- Born: James Norman Spuhler March 1, 1917 Tucumcari, New Mexico, US
- Died: September 2, 1992 (aged 75) Santa Fe, New Mexico, US
- Education: University of New Mexico Harvard University
- Spouse: Helen McKaig ​(m. 1946⁠–⁠1992)​
- Children: Derek Drake
- Awards: NAS Award for Scientific Reviewing (1990)
- Scientific career
- Fields: Biological anthropology Genetic anthropology
- Institutions: Ohio State University University of Michigan University of New Mexico
- Thesis: Some Procedures in Human Genetics: A methodological study (1946)
- Doctoral advisor: Earnest Hooton

= James Spuhler =

American biological anthropologist

James Norman Spuhler (March 1, 1917 – September 2, 1992) was an American biological anthropologist who has been described as "the founder of anthropological genetics". He taught at the University of New Mexico from 1967 to 1984, where his research focused on human genetics. In 1990, he received the NAS Award for Scientific Reviewing. He died of cancer at his home in Santa Fe, New Mexico, on September 2, 1992.

== Background ==
James Spuhler began his education at the University of New Mexico.  He started at the university on a football scholarship, but gave up his scholarship to focus on his education.  After he graduated, he was sent to China because of World War 2.  While in China he served as a Naval officer and learned to speak some Chinese and Japanese.

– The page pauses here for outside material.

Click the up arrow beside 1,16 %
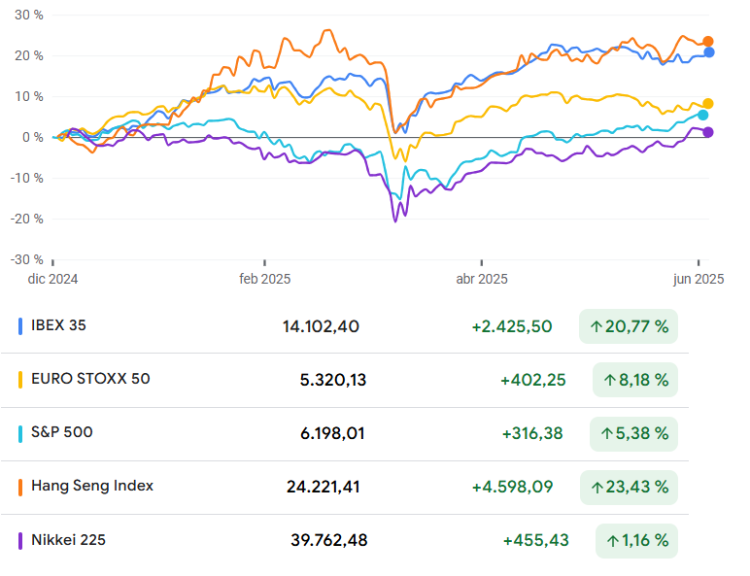Screen dimensions: 750x576 pyautogui.click(x=613, y=540)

When he returned from the war he started at Harvard University to be trained in physical anthropology.  While studying at Harvard he wrote his dissertation on human genetics, which was one of the first of this topic submitted to any Department of Anthropology in the United States.  While he was at Harvard, genetic knowledge was not used in relation to human populations as Spuhler was the first to be trained in this field.  His dissertation prevented information for his two different subjects of expertise: human genetics and physical anthropology.  Following his Ph.D. he worked as an instructor at the Ohio State University in the Department of Anthropology and Sociology.  Spuhler became a reviewer but never worked full time because he continued to do research in the field and laboratory.

== Research ==
The first study we contributed to was one of his teachers, Clyde Kluckhohn.  Spuhler suggested a strategy of studying the nine genetic traits of the Ramah Navaho.  The nine traits included in the study were a secrater factor of saliva, PTC taste reaction, anterior thoracic venus patterns, color perceptions, occipital hair whorl, absence of peroneus teritus muscles, and the number of vallate papillae on the tongue.

His next project was a study of racial-ethnic differences in IQ.  This study was completed during the academic year of 1971–1972 at the Center for Advanced Study in the Behavioral Sciences in Palo Alto, California. He and other scholars cooperatively researched the genetic and environmental variations that would account for the racial-ethnic differences in IQ. The results of the study stated that the environmental and genetic differences will not always occur. After this study was completed he was hired as a chair of the Department of Anthropology at the University of Michigan.  He started the first two courses with a focus of genetic anthropology in the United States, which influenced further teaching of biological anthropology.  The two courses were called " The Genetic Basis of Evolution" and "Population Genetics".

== Rewards ==
In 1990 James Spuhler was awarded the Award of Excellence for Scientific Reviewing by the National Academy of Sciences.  He was given this award for his reviews that used population genetics that study anthropological questions.  There were a wide array of study topics including race, intelligence, language, relationships among species, and human evolution. Spuhler explains that he writes for the "general scientific public, whether citizen or professional." Over 700 publications have cited his work.